The easiest way to **determine the magnitude of importance of each feature**, is to remove each feature, and then train a model to see how much accuracy drops without that feature. A big shortcoming of this solution is that you have to train a model for each feature and this is a resource and time consuming task. 

However I have provided the results of training for a simple **XGBoost** model (with default parameter values) with removing each feature. You can find the results [here](https://www.kaggle.com/kavehshahhosseini/tpsoctclassicfeatureimportance).

The results may be different from other ways such as Shapely values, permutation importance, model feature importance and...

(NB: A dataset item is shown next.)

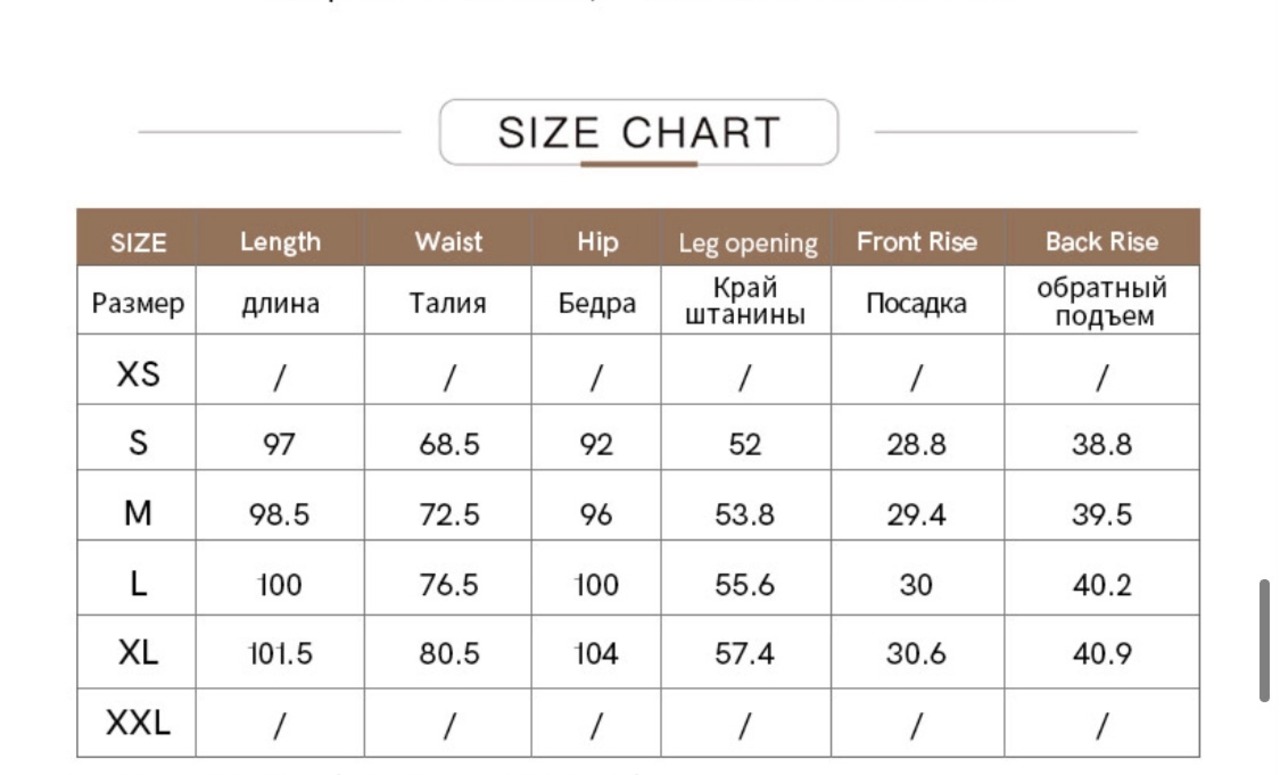Click the XS size row label
Screen dimensions: 1280x775
pos(138,374)
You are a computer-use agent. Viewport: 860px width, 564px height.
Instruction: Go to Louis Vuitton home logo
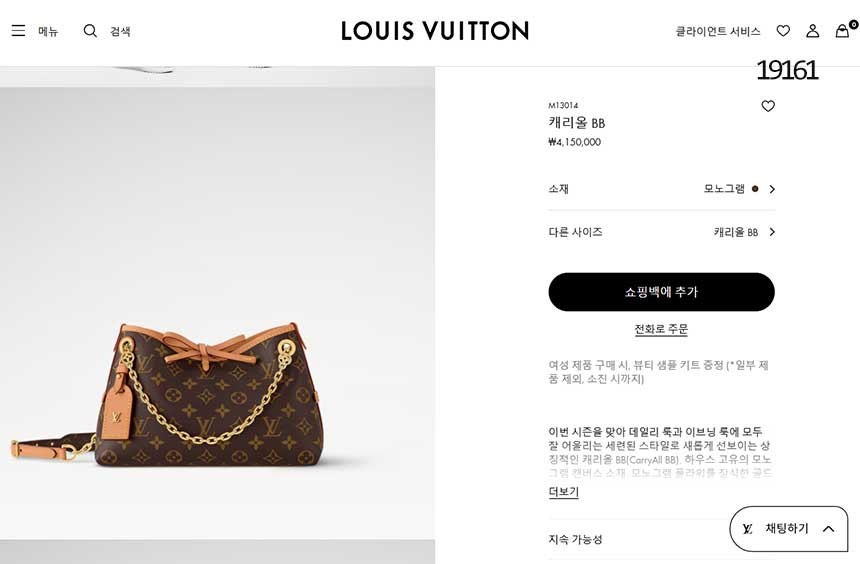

I've provided a sample code of how it's been done. You can see it by clicking on "Show Hidden Cell".

In [None]:
# %%time
# # Here is a sample code for training a simple xgboost model with removing each feature one by one.
# x_train, x_valid, y_train, y_valid = train_test_split(train[feature_cols], train["target"], test_size=0.2, random_state=42)
# scores = {}
# feature_cols.insert(0,"all")

# for col in feature_cols:
#     feat = feature_cols.copy()
#     feat.remove(col)
#     if "all" in feat:
#         feat.remove("all")
#     x_t = x_train[feat]
#     x_v = x_valid[feat]

#     xgb_params = {
#         'eval_metric': 'auc',
#         'objective': 'binary:logistic', 
#         'tree_method': 'gpu_hist', 
#         'predictor': 'gpu_predictor', 
#         'seed': 42, 
#         'use_label_encoder': False,
#     }
    
#     xgb_model = XGBClassifier(**xgb_params)
#     xgb_model.fit(x_t, y_train, eval_set=[(x_v, y_valid)], verbose=False)
    
#     preds_valid = xgb_model.predict_proba(x_v)[:,1]
#     auc = roc_auc_score(y_valid, preds_valid)
#     print(f"{col},{auc}", end="\t")
#     scores.update({col:auc})
    
# df = pd.Series(scores, name="xgb_scores")
# df.to_csv("xgboost.csv", index_label="feature")
# print("AVG AUC:",np.mean(df.values))

In [None]:
fi = pd.read_csv("../input/tpsoctclassicfeatureimportance/xgboost.csv").set_index("feature")
fi["importance"] = fi.loc["all","xgb_scores"] - fi["xgb_scores"]
fi = fi.sort_values(ascending=False, by="importance")
fi.head(10)

# Results
* We can see some features have **negative effect** on the model and some of them have no effect.  

In [None]:
fig = px.bar(fi, y=fi["importance"], x=fi.index)
fig.update_layout(
    title=f"Feature Importance",
    xaxis_title="Features",
    yaxis_title="Importance",
    yaxis={'categoryorder':'total descending'},
    colorway=["blue"]
)
fig.show()

Which features made accuracy worse?

In [None]:
neg_features = fi[fi.importance < 0].index
print(neg_features.tolist())

In [None]:
fig = px.bar(fi, y=fi[fi.importance < 0]["importance"], x=fi[fi.importance < 0].index)
fig.update_layout(
    title=f"Feature Importance",
    xaxis_title="Features",
    yaxis_title="Importance",
    yaxis={'categoryorder':'total descending'},
    colorway=["blue"]
)
fig.show()

Which features made accuracy better?

In [None]:
pos_features = fi[fi.importance > 0].index
print(pos_features.tolist())

In [None]:
fig = px.bar(fi, y=fi[fi.importance > 0]["importance"], x=fi[fi.importance > 0].index)
fig.update_layout(
    title=f"Feature Importance",
    xaxis_title="Features",
    yaxis_title="Importance",
    yaxis={'categoryorder':'total descending'},
    colorway=["blue"]
)
fig.show()

Note that the order of importance may remain the same with different models, but the magnitude may change. For example with a good model configuration all features with negative effect may have a positive effect, but they will impact less, in comparison with the positive columns.